Many historians and experts believe that Hitler was suffering from Parkinson’s disease at the time the video was filmed. The condition hampers muscle control and impairs mobility.

British historian Richard Evans previously told how Hitler began to show symptoms of Parkinson’s disease earlier in the war.

He told the Smithsonian Channel in 2014 that symptoms of shaking in his left hand were ‘for a time’ cured after he was injured by the bomb that went off in the 1944 attempt on his life.

‘He had a shake in his left hand and for a time that was cured as it were by the bomb that went off on July 20, 1944.

‘As he said, that’s not the way I would choose of curing it. But soon after that, the shaking came back in his right side.

‘He began to drag his feet and shuffle. He began to speak in a more flat, less animated sort of way.

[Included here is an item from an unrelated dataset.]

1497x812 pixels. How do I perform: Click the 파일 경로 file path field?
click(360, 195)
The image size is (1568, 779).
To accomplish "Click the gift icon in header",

Normally.’

Comparisons of footage filmed in 1940 and 1944 showed how Hitler’s mobility had appeared to decline during the course of the war.

Surviving records show how Hitler’s personal doctor Theodor Morell first noted Hitler’s tremor in 1941 but put it down to stress.

Then, in the final days of the war, he concluded that Hitler was suffering from ‘shaking palsy’ – the original name for Parkinson’s disease.

As well as impairing thought processes, Parkinson’s can impair posture and muscle control.

Hitler killed himself inside his bunker, which was built near Berlin’s Reich Chancellery, on April 30, 1945.

The mass murderer took his own life alongside his wife Eva Braun, who he had married the day before.

By then, Germany was on the brink of total defeat against Allied and Russian forces.

The Nazi dictator had launched a doomed invasion of the Soviet Union in 1941 which saw Joseph Stalin’s forces fight back and ultimately triumph against German troops.

Earlier this month human rights officials claimed that, just like in Nazi Germany, the Kremlin has resorted to recruiting children to boost its troop numbers in eastern Ukraine.

Moscow was said to be recruiting from youth clubs and conscripting 16-year-olds to replace the estimated 30,000 soldiers either killed, wounded or captured so far in the war.

So-called ‘patriotic clubs’ sprang up in Russian-occupied parts of eastern Ukraine following its invasion in 2014 as part of a campaign to promote the country’s culture in Luhansk and Donetsk.

The Ukrainian parliament commissioner on human rights Lyudmyla Denisova said: ‘The occupation authorities [of Luhansk and Donetsk] are conducting the mobilisation of children who participated in the so-called patriotic clubs, to the levels of illegal weapons formations.

‘They have been doing military training and there have been deaths among these teenagers [in Ukraine].

‘Now they are promoting the entry into the army of civilians, including children in the temporarily occupied territories.

‘In doing so, the Russian Federation has violated the laws and customs of war provided by the 1949 Geneva Convention on the protection of civilians… and the rights of children.

‘The recruitment of children is a violation of international law.’